Accanto a una raccolta rara di incisioni di Umberto Boccioni e a una serie di ceramiche di Pablo Picasso, alcuni esempi emblematici della libertà inventiva degli anni Sessanta. Tra questi un prezioso «Teatrino» di Lucio Fontana e i multipli assemblati in materiali inusuali di Enrico Baj, che ha trasformato collage, oggetti e decorazioni in un linguaggio ironico. 

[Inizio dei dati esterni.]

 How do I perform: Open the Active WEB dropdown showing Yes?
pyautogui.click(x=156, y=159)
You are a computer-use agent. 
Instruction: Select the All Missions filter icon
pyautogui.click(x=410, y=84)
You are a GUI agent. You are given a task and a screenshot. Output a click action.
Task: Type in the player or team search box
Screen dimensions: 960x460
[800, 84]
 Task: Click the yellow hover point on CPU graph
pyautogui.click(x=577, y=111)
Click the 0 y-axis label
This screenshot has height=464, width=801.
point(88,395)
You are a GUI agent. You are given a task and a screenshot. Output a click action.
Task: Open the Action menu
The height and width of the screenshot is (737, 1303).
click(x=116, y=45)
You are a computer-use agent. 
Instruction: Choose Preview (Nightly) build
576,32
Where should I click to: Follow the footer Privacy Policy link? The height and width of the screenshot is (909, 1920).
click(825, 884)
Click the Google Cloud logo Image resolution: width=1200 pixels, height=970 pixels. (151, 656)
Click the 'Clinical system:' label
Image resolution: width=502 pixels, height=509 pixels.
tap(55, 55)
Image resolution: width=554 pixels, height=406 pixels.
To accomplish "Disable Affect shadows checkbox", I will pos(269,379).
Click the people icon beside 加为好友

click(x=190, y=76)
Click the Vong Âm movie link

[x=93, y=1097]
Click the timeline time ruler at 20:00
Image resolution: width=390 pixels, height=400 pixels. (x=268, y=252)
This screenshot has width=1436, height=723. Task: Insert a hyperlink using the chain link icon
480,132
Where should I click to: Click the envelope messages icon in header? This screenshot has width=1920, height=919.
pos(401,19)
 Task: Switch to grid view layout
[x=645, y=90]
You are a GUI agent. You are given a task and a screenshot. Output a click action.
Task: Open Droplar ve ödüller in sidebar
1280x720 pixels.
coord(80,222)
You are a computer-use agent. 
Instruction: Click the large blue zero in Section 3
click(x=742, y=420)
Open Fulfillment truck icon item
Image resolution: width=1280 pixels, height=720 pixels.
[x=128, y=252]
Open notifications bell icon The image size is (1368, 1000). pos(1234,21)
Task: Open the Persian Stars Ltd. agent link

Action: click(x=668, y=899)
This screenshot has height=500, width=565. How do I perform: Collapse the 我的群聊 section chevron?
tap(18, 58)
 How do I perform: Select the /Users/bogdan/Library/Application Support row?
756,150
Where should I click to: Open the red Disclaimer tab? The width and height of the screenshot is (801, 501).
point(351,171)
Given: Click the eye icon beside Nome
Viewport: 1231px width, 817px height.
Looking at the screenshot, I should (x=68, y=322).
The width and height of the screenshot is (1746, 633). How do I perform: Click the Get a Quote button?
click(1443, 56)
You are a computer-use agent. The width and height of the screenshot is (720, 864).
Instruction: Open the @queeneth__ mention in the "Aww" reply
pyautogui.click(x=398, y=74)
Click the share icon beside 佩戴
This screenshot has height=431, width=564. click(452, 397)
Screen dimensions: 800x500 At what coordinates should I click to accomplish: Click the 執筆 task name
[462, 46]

La seconda parte della vendita, dedicata ai pezzi unici, comprende opere di Felice Casorati, Filippo de Pisis, Hans Hartung, Salvo, Giovanni Anselmo, Giulio Paolini e Carol Rama, in un percorso che attraversa linguaggi e generazioni. Due disegni, in particolare, il primo è di Amedeo Modigliani e restituisce la sintesi lineare che rende immediatamente riconoscibile la sua mano. Il secondo è un acquarello di Salvador Dalí, studio per i costumi del personaggio di Vaneur in Come vi piace di William Shakespeare, realizzato per la celebre regia romana del 1948 di Luchino Visconti: un documento raro dell’incontro tra Surrealismo e teatro europeo del dopoguerra. 

Tra i lavori più sorprendenti una grande tela di Enrico Baj degli anni Settanta, che non è il consueto generale grottesco che popola la sua iconografia ma «il Generale» come figura archetipica (la serie dei «Generali», sviluppata a partire dagli anni Sessanta, rappresenta uno dei momenti più espliciti della sua satira del potere). Di segno completamente diverso è invece la presenza di una tela di Salvo intitolata «Ottobre».

I suoi paesaggi, costruiti su una luce quasi artificiale e su colori saturi, trasformano la tradizione della veduta in un’immagine mentale. E c’è anche una delle celebri «Rose» di Gustavo Rol. Figura enigmatica della cultura italiana del Novecento, noto soprattutto come sensitivo, Rol attribuiva a queste immagini un valore simbolico e quasi alchemico. 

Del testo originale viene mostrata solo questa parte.